Diesmal wird der Ablauf der Aktion genau abgesprochen und gut vorbereitet.
Am Hauptplatz von Mattersburg, dem größten Ort in der Gegend,
lassen sich zwei Frauen, ein junger Mann und ein Baby nieder. Sie tragen
bunte, zerschlissene Kleider, spielen Gitarre und singen jüdische
Lieder; die jüngere der Frauen geht mit dem Baby im Tragetuch herum,
um Geld zu sammeln. Sie sind StraßentheaterdarstellerInnen; ebenso
die Bundesheertruppe, die jetzt den Platz quert und mit Megaphon lautstark
eine Personenkontrolle ankündigt. Die Theatersoldaten nehmen die offensichtlichen
Nicht-ÖsterreicherInnen mitsamt dem Baby fest und verlangen Arierausweise
von PassantInnen. Die Bevölkerung reagiert eher ablehnend, einige
Leute lassen sich auf Diskussionen mit den AktivistInnen ein. Von einigen
jungen Menschen gibt es positive Rückmeldungen.

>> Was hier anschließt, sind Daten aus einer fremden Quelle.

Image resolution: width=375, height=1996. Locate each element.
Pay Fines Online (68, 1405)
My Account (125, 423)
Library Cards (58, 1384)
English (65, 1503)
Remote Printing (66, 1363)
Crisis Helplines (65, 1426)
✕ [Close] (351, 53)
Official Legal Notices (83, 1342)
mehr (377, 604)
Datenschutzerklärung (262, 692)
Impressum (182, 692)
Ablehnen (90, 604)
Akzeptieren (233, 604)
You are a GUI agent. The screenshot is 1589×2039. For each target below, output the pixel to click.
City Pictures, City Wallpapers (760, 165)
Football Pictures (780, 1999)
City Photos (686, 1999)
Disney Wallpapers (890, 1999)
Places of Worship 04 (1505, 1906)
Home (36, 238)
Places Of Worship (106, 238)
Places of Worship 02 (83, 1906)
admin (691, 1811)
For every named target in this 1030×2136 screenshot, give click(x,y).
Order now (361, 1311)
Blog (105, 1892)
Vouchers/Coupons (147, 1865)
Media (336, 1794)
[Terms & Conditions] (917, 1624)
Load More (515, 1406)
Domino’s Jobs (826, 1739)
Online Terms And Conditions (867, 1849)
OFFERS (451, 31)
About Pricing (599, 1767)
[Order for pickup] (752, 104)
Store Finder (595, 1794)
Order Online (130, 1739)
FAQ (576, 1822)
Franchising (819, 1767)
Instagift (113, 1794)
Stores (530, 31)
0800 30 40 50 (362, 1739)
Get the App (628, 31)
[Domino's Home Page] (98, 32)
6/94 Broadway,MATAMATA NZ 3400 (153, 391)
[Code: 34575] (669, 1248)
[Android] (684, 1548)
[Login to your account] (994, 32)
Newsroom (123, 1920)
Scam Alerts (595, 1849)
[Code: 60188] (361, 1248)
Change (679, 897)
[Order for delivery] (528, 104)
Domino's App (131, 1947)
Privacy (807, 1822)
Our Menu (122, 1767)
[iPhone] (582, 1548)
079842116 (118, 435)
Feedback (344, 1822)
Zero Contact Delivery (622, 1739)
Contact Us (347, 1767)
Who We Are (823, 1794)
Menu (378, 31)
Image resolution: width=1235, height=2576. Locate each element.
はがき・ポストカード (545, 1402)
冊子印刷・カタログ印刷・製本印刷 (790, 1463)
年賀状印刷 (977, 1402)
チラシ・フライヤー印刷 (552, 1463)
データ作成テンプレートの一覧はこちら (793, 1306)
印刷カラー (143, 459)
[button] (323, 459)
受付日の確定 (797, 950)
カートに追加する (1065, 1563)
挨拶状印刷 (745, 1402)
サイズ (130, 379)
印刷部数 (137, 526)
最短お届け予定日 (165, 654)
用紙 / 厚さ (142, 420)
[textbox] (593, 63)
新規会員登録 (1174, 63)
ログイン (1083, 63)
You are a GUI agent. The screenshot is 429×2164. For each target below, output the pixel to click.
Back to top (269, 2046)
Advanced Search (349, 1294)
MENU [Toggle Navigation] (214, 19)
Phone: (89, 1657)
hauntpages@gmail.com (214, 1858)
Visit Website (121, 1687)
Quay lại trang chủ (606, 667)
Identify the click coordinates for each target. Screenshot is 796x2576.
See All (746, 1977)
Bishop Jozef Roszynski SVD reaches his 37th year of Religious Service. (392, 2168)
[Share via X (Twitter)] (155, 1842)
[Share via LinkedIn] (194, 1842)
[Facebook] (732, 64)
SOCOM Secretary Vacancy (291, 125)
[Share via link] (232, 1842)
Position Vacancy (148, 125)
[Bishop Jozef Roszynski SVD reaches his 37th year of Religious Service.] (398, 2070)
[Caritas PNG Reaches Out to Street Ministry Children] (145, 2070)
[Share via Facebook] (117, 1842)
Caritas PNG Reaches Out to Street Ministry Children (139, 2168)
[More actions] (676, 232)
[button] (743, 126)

Auch am Samstag, um 13.00 Uhr, bei der antirassistischen
Kundgebung am Grenzübergang Klingenbach
wird Straßentheater eingesetzt. Etwa 100 Menschen sind gekommen,
um die im Stau stehenden WochenendtouristInnen mit Flugblättern auf
den Grund der langen Grenzwartezeiten aufmerksam zu machen. Transparente
sind gut lesbar plaziert. Die im Schrittempo Vorbeifahrenden müssen
an zwei zugedeckten Toten vorbei (zwei Paar Schuhe und eine Plane genügen
zur täuschend echten Darstellung), neben denen auf einem Schild zu
lesen steht: "Bei der illegalen Einreise ums Leben gekommen". Einige Meter
weiter wird ein Soldat gefoltert; er hat einen Flüchtling übersehen.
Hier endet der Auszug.